Millefiori paperweights were made with different canes of coloured glass stretched thin and bundled together then covered with a dome of glass that magnified those colours. Millefiori means a thousand flowers in Italian and these paperweights looked just that way. Other paperweights looked as if they had fruits or flowers inside made of coloured glass or had landscapes inside magnified by the domed glass. Simple paperweights made later on had colour added that swirled through the glass orb.
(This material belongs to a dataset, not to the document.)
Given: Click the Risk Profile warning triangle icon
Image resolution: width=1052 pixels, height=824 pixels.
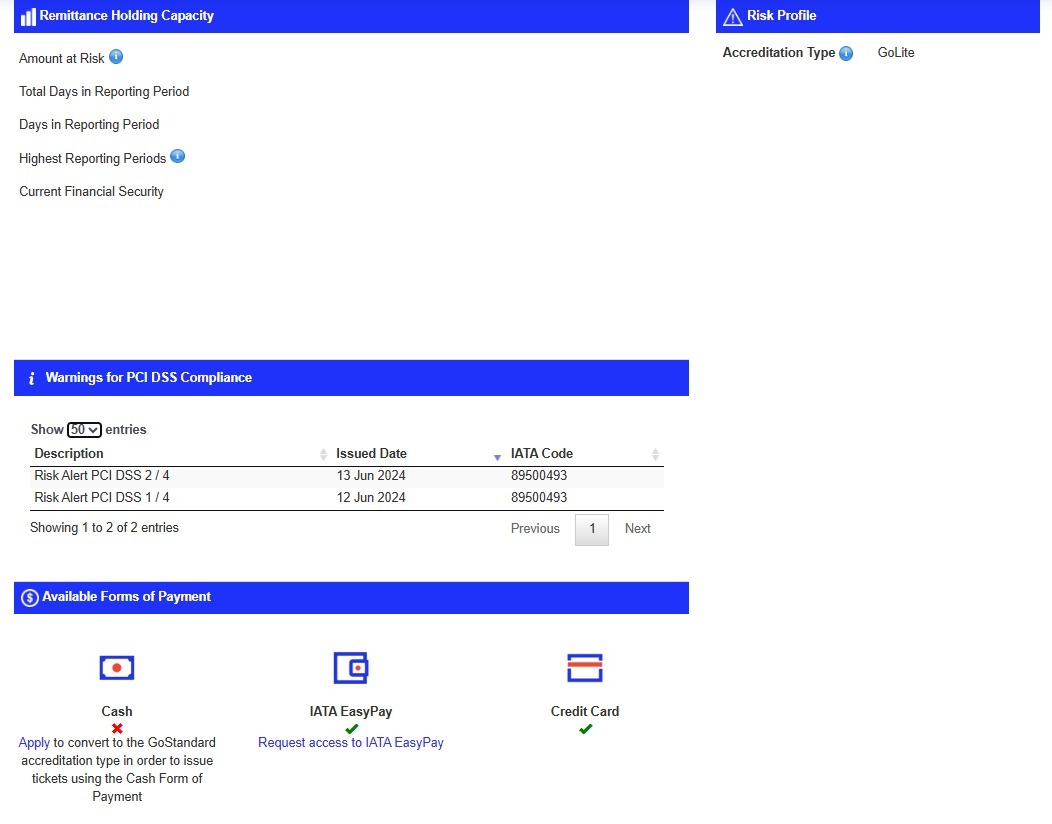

A pontil is a long iron rod on which molten glass is collected from inside a furnace or crucible. The pontil is dipped in the liquid glass then spun and rolled on a flat table called a Marver until the hot glass forms a cylinder. The Millefiori method pressed the cylinder into a mould of a geometric shape like a star, then dipped the shape in colour. The resulting canes were pulled or stretched to the size of a pencil. The canes were bundled and cut into 6-inch sections and heated to fuse. This created a pleasing geometric distribution of the canes to look like bunches of flowers. The paperweight then had more layers of molten glass applied and was shaped into a globe. It was then broken off the pontil.
Modern Swirl Method
In the simpler swirl method, the cylinder is rolled and dipped in bits of coloured glass called frits. It is then fired again to melt the frits. More glass is collected on the rod and it is spun each time to create the swirl effect of the coloured frits. A tool called a jack is used to form a rim at the base where the paperweight will break off and more glass is added. Final shaping is done in a tool called a block that looks like a spoon; the block forms the paperweight to a perfect ball.
The paperweights are broken off the pontil and placed in a heating unit called an annealing oven. If they cool too fast, they will crack and be ruined. The annealing oven allows them to cool gradually over a period of hours until they cool completely.